* **WHAT IS BEING ASKED**
Recast the data that opens with the line containing "This screenshot has width=654, height=456." and closes with the line containing "(x=139, y=319)", both included, as a Markdown table with the columns Row and Line. Skip blank lines and leave the pictures out.

* **DATA ROWS**
========================
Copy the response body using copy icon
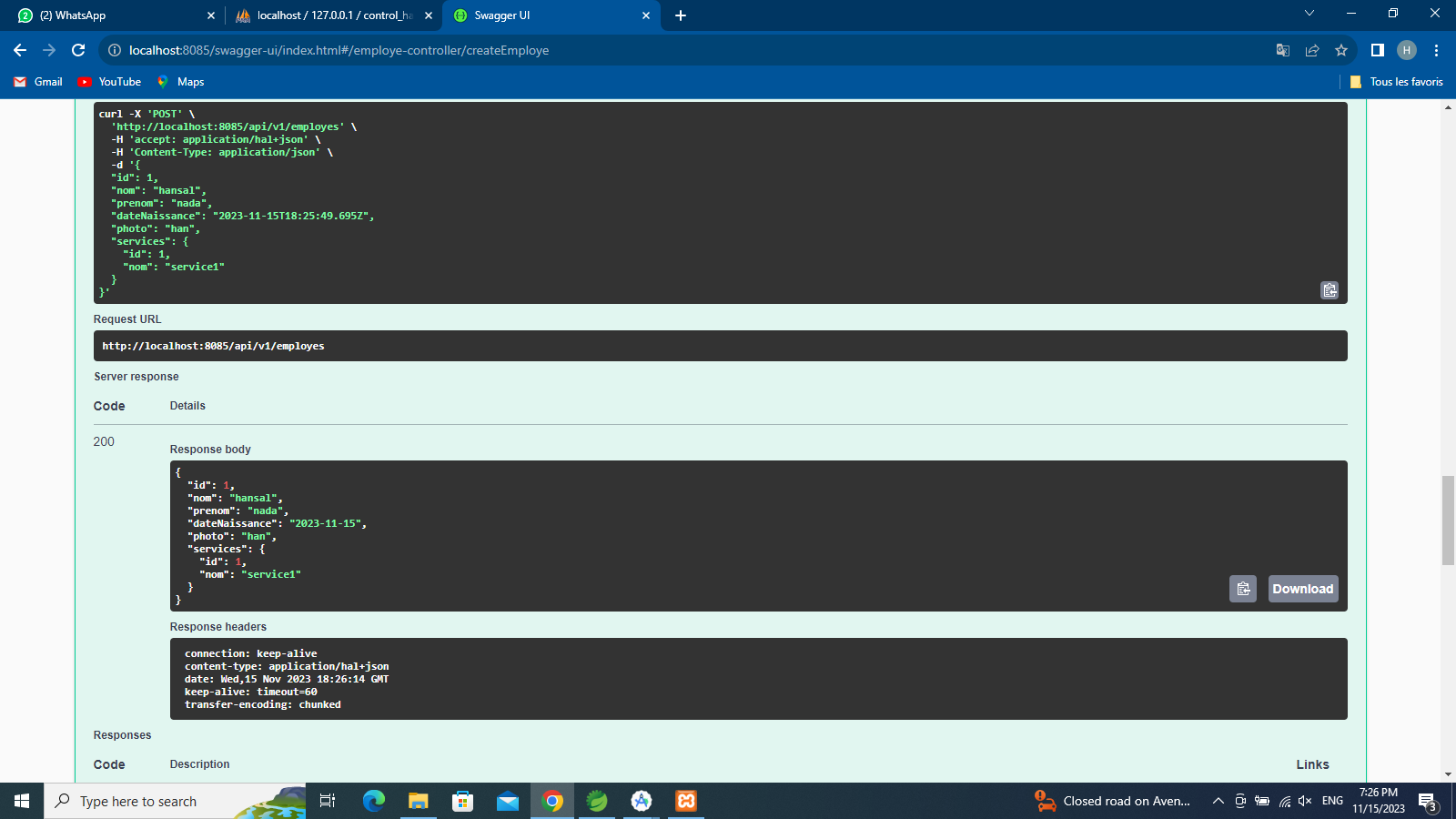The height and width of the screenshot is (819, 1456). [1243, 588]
========================
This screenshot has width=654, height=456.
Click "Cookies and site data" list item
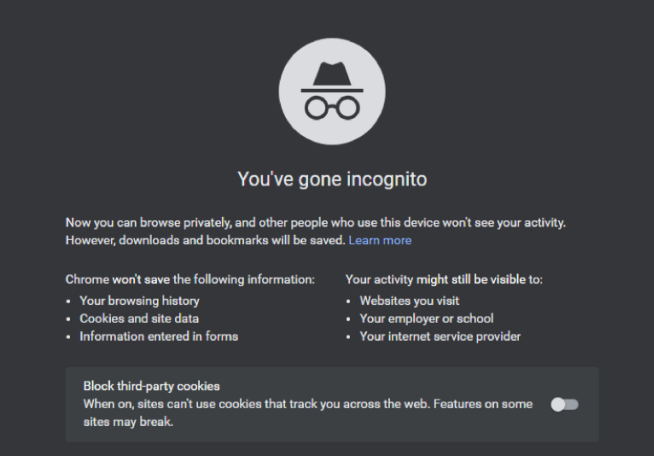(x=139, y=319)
========================
* **ANSWER TO THE EXERCISE**
| Row | Line |
|---|---|
| 1 | This screenshot has width=654, height=456. |
| 2 | Click "Cookies and site data" list item |
| 3 | (x=139, y=319) |